#### Your objective
Set down again exactly the lines of the listing below that fall between the line holding "302x660 pixels." and the line holding "Given: Launch Internet", inclusive.

#### Available records
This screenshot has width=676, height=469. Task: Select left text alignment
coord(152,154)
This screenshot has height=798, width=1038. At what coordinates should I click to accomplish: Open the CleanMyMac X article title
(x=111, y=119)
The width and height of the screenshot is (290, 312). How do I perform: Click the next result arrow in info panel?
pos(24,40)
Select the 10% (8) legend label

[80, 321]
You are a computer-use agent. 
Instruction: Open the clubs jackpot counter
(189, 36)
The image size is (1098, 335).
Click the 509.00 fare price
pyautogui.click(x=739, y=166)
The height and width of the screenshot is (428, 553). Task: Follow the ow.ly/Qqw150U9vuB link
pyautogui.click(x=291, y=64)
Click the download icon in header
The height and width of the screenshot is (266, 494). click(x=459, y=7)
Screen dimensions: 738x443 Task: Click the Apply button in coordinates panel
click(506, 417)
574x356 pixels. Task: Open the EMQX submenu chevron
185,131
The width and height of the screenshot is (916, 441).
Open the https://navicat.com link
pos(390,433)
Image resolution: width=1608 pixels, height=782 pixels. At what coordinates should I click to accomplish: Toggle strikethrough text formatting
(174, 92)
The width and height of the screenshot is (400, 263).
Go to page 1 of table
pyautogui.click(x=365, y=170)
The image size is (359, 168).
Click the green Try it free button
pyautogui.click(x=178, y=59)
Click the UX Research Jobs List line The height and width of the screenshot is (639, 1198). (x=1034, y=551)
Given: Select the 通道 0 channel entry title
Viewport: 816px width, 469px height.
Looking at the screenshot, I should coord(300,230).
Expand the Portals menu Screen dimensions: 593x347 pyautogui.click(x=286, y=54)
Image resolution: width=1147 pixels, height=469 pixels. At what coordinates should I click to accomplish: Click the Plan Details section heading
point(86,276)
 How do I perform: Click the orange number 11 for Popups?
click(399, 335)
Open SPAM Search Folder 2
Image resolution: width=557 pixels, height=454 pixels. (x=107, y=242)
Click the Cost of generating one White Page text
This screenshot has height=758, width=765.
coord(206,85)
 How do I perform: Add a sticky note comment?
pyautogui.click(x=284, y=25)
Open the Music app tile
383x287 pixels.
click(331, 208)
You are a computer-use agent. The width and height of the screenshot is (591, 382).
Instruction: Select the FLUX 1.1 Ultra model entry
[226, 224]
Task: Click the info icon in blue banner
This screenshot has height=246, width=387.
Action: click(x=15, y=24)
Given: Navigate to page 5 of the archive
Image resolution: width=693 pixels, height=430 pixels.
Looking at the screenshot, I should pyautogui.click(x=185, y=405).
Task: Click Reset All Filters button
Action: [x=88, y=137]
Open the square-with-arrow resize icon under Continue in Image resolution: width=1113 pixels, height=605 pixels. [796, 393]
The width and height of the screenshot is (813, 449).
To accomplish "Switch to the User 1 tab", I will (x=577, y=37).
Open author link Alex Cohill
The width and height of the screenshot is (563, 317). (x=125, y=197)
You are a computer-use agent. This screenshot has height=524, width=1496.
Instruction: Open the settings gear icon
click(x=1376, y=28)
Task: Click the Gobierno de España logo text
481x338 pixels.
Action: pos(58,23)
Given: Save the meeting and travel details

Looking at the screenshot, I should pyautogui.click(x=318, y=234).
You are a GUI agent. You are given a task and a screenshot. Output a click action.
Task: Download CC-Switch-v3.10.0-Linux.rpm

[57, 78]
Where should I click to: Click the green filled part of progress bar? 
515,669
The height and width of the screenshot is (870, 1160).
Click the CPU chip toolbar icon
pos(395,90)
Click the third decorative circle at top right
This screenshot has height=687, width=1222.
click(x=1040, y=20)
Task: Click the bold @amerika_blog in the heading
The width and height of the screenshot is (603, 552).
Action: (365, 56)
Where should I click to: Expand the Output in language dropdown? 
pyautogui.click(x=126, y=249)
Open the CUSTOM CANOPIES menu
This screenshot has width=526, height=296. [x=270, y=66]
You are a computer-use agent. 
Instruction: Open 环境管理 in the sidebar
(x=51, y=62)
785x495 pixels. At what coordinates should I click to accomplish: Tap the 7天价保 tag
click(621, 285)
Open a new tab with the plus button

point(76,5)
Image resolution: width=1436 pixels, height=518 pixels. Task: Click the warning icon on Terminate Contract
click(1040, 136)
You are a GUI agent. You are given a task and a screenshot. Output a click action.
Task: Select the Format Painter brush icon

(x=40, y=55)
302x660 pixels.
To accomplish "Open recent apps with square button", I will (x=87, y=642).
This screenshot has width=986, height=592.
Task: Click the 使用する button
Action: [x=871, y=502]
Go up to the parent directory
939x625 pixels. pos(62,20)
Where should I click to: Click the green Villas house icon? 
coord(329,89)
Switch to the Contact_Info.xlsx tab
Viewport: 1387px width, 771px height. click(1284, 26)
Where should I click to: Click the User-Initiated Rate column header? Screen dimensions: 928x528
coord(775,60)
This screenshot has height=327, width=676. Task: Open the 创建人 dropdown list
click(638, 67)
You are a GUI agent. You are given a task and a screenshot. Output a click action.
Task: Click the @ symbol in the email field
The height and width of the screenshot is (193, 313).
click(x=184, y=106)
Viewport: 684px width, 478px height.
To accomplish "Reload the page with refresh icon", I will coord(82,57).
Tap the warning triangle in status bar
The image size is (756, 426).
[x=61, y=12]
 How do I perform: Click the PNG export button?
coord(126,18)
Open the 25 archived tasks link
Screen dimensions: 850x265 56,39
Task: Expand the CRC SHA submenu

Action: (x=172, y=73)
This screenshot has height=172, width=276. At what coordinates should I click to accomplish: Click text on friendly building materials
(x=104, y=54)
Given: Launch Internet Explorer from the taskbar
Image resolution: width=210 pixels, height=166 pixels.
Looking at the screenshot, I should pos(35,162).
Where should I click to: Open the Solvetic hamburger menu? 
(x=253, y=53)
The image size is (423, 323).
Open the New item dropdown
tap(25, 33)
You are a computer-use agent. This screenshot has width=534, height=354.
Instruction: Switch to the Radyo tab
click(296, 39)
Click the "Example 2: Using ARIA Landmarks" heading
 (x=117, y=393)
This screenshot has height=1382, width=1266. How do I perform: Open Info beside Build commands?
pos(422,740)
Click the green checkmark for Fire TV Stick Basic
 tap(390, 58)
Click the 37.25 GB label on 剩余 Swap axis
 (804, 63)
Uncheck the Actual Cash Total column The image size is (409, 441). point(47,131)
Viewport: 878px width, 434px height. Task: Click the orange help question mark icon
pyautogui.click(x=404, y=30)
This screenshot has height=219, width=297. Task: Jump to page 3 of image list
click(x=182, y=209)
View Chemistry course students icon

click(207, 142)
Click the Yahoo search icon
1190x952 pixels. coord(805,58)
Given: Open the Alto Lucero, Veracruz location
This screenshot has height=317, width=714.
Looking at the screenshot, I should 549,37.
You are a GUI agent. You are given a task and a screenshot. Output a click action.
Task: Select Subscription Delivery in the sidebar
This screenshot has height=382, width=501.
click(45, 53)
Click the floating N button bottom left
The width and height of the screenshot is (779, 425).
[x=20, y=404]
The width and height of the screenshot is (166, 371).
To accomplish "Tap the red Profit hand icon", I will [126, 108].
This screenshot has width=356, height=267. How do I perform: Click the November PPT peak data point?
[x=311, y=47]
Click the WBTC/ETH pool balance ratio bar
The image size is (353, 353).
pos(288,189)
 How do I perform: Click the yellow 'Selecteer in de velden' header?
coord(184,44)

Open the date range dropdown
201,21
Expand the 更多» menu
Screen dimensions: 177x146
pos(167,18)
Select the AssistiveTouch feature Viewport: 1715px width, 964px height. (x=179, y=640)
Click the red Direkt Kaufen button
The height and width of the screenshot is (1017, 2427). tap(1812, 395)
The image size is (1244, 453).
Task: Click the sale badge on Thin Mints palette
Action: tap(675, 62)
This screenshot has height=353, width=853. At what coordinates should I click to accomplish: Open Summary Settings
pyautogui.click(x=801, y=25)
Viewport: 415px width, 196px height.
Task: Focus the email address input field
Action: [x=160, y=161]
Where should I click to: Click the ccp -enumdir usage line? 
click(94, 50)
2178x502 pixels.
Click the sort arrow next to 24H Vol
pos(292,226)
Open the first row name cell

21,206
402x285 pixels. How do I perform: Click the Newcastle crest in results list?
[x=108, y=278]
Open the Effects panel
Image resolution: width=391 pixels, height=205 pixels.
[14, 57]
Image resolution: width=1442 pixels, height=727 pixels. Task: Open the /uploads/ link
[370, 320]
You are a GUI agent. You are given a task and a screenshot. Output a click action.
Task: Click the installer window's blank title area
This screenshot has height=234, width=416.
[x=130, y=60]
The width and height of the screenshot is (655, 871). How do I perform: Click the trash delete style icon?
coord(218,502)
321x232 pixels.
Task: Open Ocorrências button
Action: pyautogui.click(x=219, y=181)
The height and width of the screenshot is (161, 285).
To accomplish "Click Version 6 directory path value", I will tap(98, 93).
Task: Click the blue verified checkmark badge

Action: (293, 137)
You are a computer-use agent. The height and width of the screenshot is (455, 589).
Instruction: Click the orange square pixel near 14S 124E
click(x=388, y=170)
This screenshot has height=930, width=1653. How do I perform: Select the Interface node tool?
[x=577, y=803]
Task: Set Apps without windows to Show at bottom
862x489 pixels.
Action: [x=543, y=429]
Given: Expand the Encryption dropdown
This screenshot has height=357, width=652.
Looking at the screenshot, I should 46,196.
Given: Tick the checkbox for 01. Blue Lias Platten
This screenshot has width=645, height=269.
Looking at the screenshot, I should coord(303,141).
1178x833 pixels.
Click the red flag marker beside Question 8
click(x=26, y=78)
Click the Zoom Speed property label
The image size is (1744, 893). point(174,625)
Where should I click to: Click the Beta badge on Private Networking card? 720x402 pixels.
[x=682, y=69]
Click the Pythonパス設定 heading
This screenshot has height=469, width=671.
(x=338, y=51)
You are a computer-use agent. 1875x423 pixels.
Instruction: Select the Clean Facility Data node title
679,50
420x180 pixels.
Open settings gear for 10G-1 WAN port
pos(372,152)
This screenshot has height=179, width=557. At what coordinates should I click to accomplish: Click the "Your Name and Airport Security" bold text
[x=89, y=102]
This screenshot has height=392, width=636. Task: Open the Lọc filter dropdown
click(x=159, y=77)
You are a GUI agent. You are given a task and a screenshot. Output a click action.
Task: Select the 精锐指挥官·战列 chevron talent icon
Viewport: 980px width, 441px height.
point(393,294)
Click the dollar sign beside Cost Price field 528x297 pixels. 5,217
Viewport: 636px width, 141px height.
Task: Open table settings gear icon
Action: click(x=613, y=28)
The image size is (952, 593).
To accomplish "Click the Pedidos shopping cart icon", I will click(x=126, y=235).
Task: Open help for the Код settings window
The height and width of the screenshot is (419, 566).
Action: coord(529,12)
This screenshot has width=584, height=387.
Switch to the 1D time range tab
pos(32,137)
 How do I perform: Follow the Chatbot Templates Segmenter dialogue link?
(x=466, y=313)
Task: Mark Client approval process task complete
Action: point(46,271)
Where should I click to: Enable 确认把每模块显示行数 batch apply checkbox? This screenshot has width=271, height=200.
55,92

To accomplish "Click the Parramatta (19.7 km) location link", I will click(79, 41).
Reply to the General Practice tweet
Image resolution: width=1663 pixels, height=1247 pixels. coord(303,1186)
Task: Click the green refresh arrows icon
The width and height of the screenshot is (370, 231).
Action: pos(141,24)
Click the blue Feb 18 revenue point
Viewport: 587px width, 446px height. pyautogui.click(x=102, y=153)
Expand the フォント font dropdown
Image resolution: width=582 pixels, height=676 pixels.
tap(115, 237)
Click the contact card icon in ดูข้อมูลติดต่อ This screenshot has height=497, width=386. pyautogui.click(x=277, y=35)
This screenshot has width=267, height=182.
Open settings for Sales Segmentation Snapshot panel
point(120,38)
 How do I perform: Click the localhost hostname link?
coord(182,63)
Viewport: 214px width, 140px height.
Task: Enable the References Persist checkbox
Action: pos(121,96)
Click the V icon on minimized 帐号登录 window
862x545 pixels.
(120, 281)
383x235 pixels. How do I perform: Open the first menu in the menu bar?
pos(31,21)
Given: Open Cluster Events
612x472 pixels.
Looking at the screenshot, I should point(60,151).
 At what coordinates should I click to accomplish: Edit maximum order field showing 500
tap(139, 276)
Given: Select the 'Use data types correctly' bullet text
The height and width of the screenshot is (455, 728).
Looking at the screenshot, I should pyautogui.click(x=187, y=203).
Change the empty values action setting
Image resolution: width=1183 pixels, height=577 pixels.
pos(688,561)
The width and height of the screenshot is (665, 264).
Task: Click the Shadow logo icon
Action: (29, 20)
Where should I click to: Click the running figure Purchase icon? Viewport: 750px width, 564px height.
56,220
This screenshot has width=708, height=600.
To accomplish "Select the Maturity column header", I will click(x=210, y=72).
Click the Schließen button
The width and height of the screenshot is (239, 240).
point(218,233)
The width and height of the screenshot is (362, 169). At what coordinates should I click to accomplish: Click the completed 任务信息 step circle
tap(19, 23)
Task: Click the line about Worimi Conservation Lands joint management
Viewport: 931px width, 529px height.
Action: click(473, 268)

#### Answer below
302x660 pixels.
To accomplish "Open recent apps with square button", I will (x=87, y=642).
This screenshot has width=986, height=592.
Task: Click the 使用する button
Action: [x=871, y=502]
Go up to the parent directory
939x625 pixels. pos(62,20)
Where should I click to: Click the green Villas house icon? 
coord(329,89)
Switch to the Contact_Info.xlsx tab
Viewport: 1387px width, 771px height. click(1284, 26)
Where should I click to: Click the User-Initiated Rate column header? Screen dimensions: 928x528
coord(775,60)
This screenshot has height=327, width=676. Task: Open the 创建人 dropdown list
click(638, 67)
You are a GUI agent. You are given a task and a screenshot. Output a click action.
Task: Click the @ symbol in the email field
The height and width of the screenshot is (193, 313).
click(x=184, y=106)
Viewport: 684px width, 478px height.
To accomplish "Reload the page with refresh icon", I will coord(82,57).
Tap the warning triangle in status bar
The image size is (756, 426).
[x=61, y=12]
 How do I perform: Click the PNG export button?
coord(126,18)
Open the 25 archived tasks link
Screen dimensions: 850x265 56,39
Task: Expand the CRC SHA submenu

Action: (x=172, y=73)
This screenshot has height=172, width=276. At what coordinates should I click to accomplish: Click text on friendly building materials
(x=104, y=54)
Given: Launch Internet Explorer from the taskbar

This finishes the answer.